# Article

☆ ☆ ☆ ☆ ☆

Du point de vue de Berthier, les Arabes qui peuplent l'Afrique du nord aujourd'hui sont «au point de vue du sang, dans une large mesure, des tribus zénètes arabisées, hypothèse extrêmement probable selon lui». En fait c'est surtout l'Islam qui a le plus contribué à arabiser cette partie de l'Afrique. Mais malgré cette islamisation, il n'en demeure pas moins vrai que toute une panoplie d'usages et de croyances magico-religieux anté islamiques se retrouve encore dans l'ensemble des pays du Maghreb et notamment en Algérie. Ainsi selon Berthier (op.cit., p. 32), «tout le massif de l'Aures, les Kabylies, les monts de Guelma, les hautes plaines du centre du Constantinois sont remplis de pratiques et de rites au-dessus desquels l'Islam n'a déposé qu'un verni (...). Il en est ainsi de certaines pratiques telles que les tatouages imprimés sur le corps (...), croyance aux génies, persistance du culte des saints, aux marabouts, etc., autant de pratiques qui sont souvent parées de formules religieuses musulmanes...»

Quand à l'implantation de la langue arabe dans le pays et malgré la domination arabe, on remarquera qu'on parle encore berbère non seulement dans le massif de l'Aurès jusqu'à Souk-Ahras et même Sedrata. Selon Berthier (ibid., p.32), «la zone berbérophone atteint presque Constantine et dépasse au nord Chateau-d'un-du-Rhumel (l'actuel Chelghoum-L'Aïd). A l'est, cette zone atteint Tébessa (...) pour réapparaître dans les Kabylies (petite et grande) sauf à dire que le centre de la petite Kabylie est arabophone». Selon Berthier la force de la trame raciale berbère est telle en Algérie que l'étude de la population «autochtone» ne doit pas se faire sous le signe de la psychologie arabe, mais sous celui de la psychologie berbère.

☆ ☆ ☆ ☆ ☆

# Informations fournies

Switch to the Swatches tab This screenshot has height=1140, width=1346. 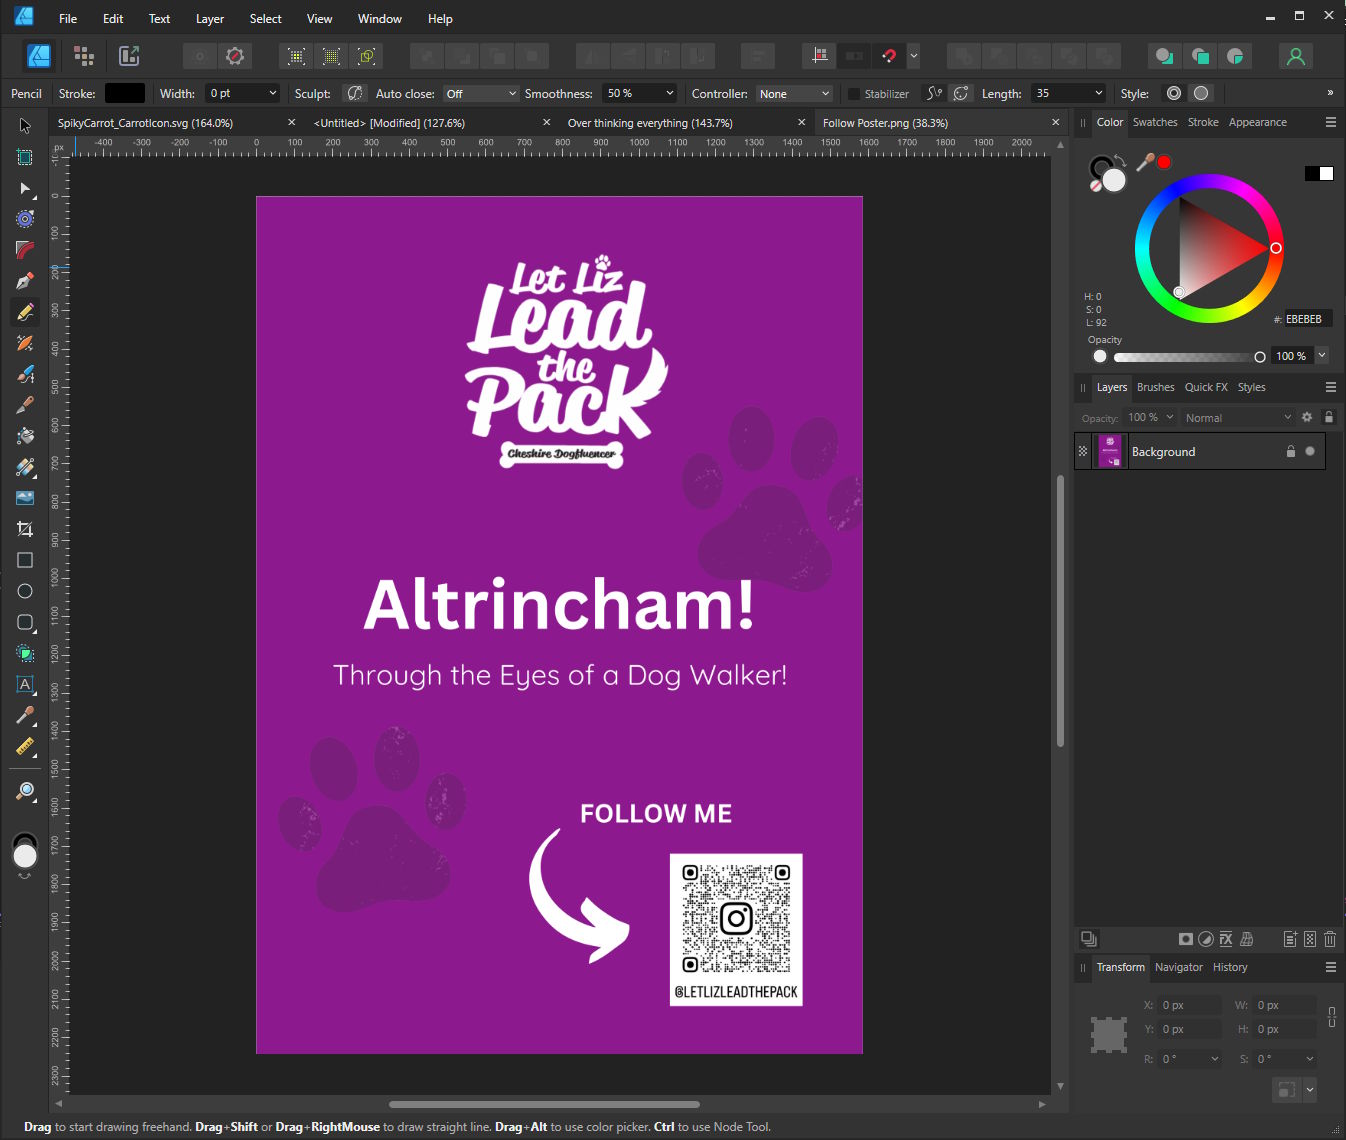point(1155,122)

☆ ☆ ☆ ☆ ☆

# Objectif 1
Recopiez mot pour mot, dans l'article sur l'héritage berbère en Algérie, tout le passage allant de « Quand à l'implantation » jusqu'à « la psychologie berbère. ».
# Objectif 2
D'après l'article sur l'héritage berbère en Algérie, quelle ville la zone berbérophone atteint-elle à l'est selon Berthier ?
# Objectif 3
Veuillez rédiger la suite de l'article sur l'héritage berbère en Algérie à partir de sa dernière phrase.

# Réponse rédigée 1
Quand à l'implantation de la langue arabe dans le pays et malgré la domination arabe, on remarquera qu'on parle encore berbère non seulement dans le massif de l'Aurès jusqu'à Souk-Ahras et même Sedrata. Selon Berthier (ibid., p.32), «la zone berbérophone atteint presque Constantine et dépasse au nord Chateau-d'un-du-Rhumel (l'actuel Chelghoum-L'Aïd). A l'est, cette zone atteint Tébessa (...) pour réapparaître dans les Kabylies (petite et grande) sauf à dire que le centre de la petite Kabylie est arabophone». Selon Berthier la force de la trame raciale berbère est telle en Algérie que l'étude de la population «autochtone» ne doit pas se faire sous le signe de la psychologie arabe, mais sous celui de la psychologie berbère.

# Réponse rédigée 2
À l'est, la zone berbérophone atteint Tébessa.

# Réponse rédigée 3
A propos du type de population habitant l'Afrique du nord et compte tenu des multiples invasions qu'a connues cette terre, il n'est pas impossible que chaque arrivant ait pu laisser un peu de lui-même. Ainsi on peut dire avec Berthier (ibid., pp.32-33) que «les Carthaginois n'ont pas disparu en corps, après la ruine de Carthage. Ce flot de Romains qui, pendant sept siècles n'a pas cessé d'aborder dans les ports africains, n'a pas repris la mer un beau jour, à l'arrivée des vandales, pour retourner en Italie. Et les Vandales qui étaient venus avec leurs femmes et leurs enfants pour s'établir solidement dans le pays, personne ne nous dit qu'ils n'en soient jamais sortis. Les Byzantins aussi ont dû laisser plus d'un de leurs soldats dans les forteresses bâties par Salomon avec les débris des monuments antiques». Selon Berthier (op.cit, p.33), «de tout cela, il n'est rien resté que des berbères, tout s'est absorbé en eux». Il ajoute fort à propos d'ailleurs : «je ne sais si l'anthropologie, en étudiant la couleur de leur peau ou la conformation de leur corps, distinguera jamais chez eux les descendants de ces divers peuples disparus ; mais dans leurs idées, leurs habitudes, leurs croyances, leur façon de penser, de vivre, il n'y a plus rien du Punique, rien du Romain, rien du Vandale ; c'est le berbère seul qui a surnagé».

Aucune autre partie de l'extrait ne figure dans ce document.